#### BRIEF:
Copy exactly the stretch of data below from the line with "Open Search in" through the line with "Given: Go to previous image with left arrow", including both of those lines.

#### THE RECORDS:
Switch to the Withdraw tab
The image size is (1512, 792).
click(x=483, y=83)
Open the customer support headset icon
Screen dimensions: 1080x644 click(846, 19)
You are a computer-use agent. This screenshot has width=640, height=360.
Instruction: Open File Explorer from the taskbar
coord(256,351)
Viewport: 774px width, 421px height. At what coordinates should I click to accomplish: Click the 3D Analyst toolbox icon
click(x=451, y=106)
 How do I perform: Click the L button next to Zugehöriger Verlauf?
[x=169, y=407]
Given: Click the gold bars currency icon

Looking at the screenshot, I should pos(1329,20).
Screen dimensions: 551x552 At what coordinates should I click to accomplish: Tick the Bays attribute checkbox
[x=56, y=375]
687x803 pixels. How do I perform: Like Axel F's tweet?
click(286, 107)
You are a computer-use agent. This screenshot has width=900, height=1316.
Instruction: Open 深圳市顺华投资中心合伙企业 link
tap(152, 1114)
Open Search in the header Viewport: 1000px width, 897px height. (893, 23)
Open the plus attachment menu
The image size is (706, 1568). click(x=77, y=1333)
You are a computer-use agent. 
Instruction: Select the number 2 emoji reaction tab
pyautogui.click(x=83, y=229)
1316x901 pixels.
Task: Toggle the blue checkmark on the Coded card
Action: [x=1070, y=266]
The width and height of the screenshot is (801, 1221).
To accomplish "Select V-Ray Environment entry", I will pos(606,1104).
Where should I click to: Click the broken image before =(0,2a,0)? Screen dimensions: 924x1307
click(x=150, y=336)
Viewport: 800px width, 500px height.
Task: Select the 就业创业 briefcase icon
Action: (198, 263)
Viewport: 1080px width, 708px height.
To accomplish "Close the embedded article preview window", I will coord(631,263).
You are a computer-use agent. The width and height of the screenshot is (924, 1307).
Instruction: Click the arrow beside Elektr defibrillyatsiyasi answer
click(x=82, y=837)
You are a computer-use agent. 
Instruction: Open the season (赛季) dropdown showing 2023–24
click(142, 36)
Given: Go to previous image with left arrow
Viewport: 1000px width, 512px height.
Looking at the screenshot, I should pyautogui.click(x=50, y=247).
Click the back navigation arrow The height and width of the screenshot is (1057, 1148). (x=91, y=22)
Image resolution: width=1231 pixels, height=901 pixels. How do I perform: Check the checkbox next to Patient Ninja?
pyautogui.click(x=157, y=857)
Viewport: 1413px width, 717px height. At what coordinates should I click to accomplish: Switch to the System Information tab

#### RESPONSE TO THE TASK:
Open Search in the header Viewport: 1000px width, 897px height. (893, 23)
Open the plus attachment menu
The image size is (706, 1568). click(x=77, y=1333)
You are a computer-use agent. 
Instruction: Select the number 2 emoji reaction tab
pyautogui.click(x=83, y=229)
1316x901 pixels.
Task: Toggle the blue checkmark on the Coded card
Action: [x=1070, y=266]
The width and height of the screenshot is (801, 1221).
To accomplish "Select V-Ray Environment entry", I will pos(606,1104).
Where should I click to: Click the broken image before =(0,2a,0)? Screen dimensions: 924x1307
click(x=150, y=336)
Viewport: 800px width, 500px height.
Task: Select the 就业创业 briefcase icon
Action: (198, 263)
Viewport: 1080px width, 708px height.
To accomplish "Close the embedded article preview window", I will coord(631,263).
You are a computer-use agent. The width and height of the screenshot is (924, 1307).
Instruction: Click the arrow beside Elektr defibrillyatsiyasi answer
click(x=82, y=837)
You are a computer-use agent. 
Instruction: Open the season (赛季) dropdown showing 2023–24
click(142, 36)
Given: Go to previous image with left arrow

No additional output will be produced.